** Source data **
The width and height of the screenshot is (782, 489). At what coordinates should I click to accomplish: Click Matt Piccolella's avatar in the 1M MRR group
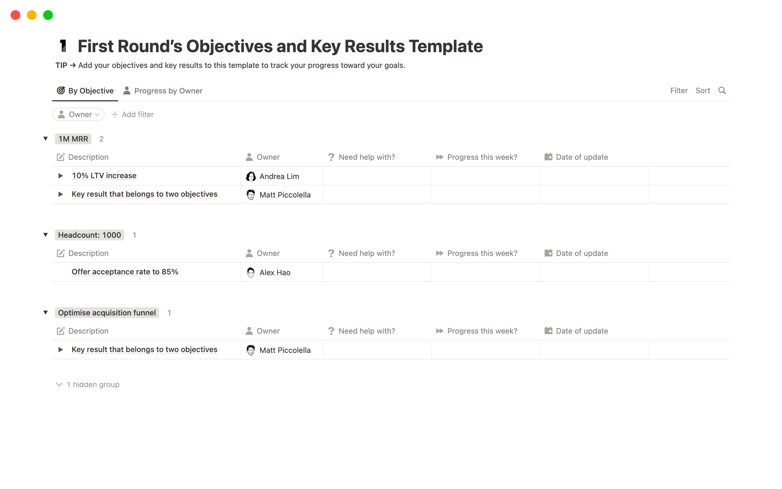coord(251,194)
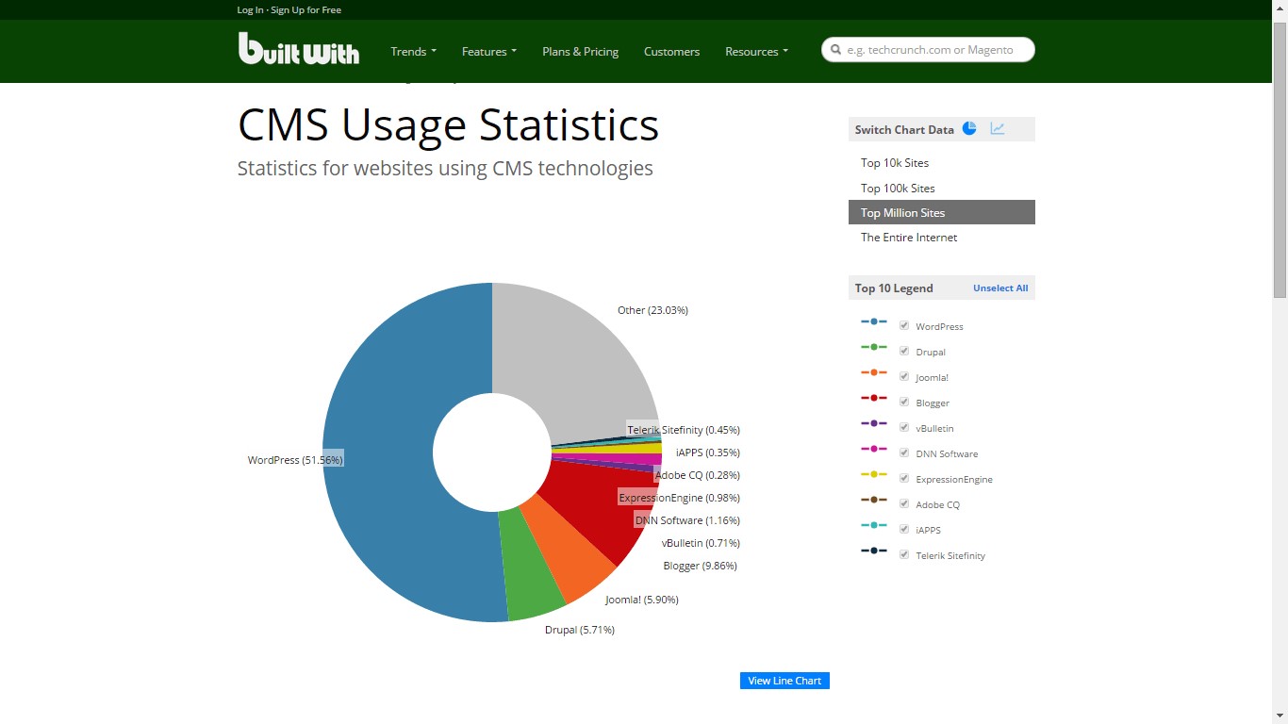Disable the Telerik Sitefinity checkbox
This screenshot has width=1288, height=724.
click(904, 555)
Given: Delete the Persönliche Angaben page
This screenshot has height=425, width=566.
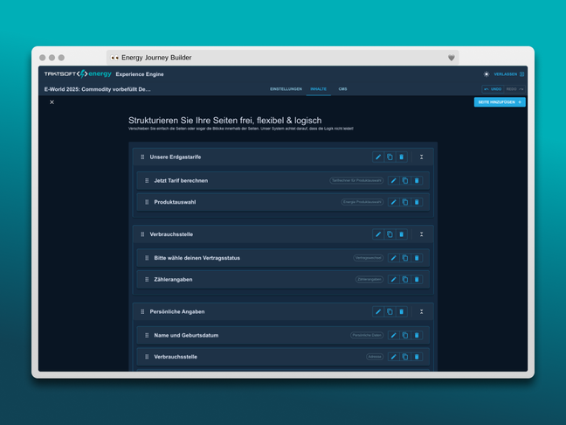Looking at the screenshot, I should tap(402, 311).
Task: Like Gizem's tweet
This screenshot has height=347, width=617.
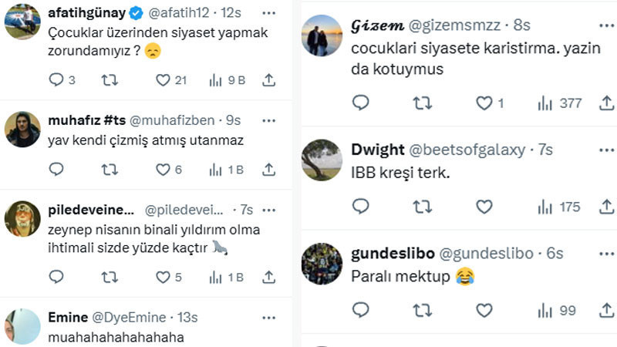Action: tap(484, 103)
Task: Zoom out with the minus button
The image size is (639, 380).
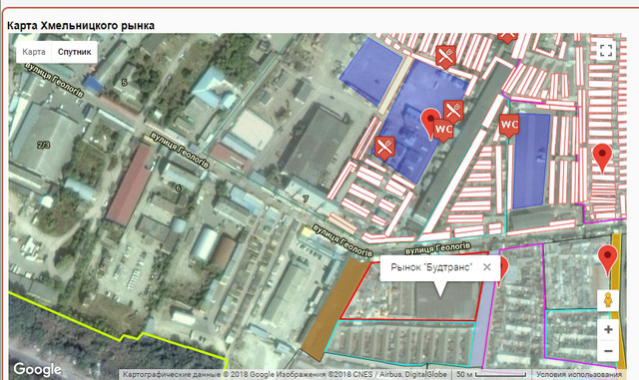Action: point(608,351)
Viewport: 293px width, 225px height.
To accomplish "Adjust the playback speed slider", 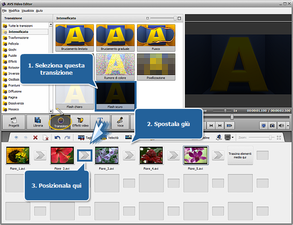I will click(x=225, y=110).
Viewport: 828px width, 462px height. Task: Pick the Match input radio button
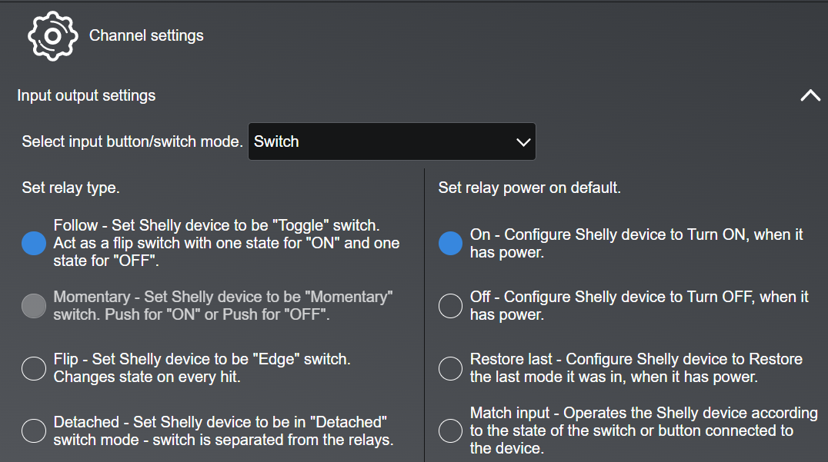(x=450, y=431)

** Instructions for the task **
Exclude the pictures from the copy. Retype exactly the lines running from the one containing "Viewport: 828px width, 462px" through the last line of the listing.

** Answer box **
Viewport: 828px width, 462px height. Task: Pick the Match input radio button
(x=450, y=431)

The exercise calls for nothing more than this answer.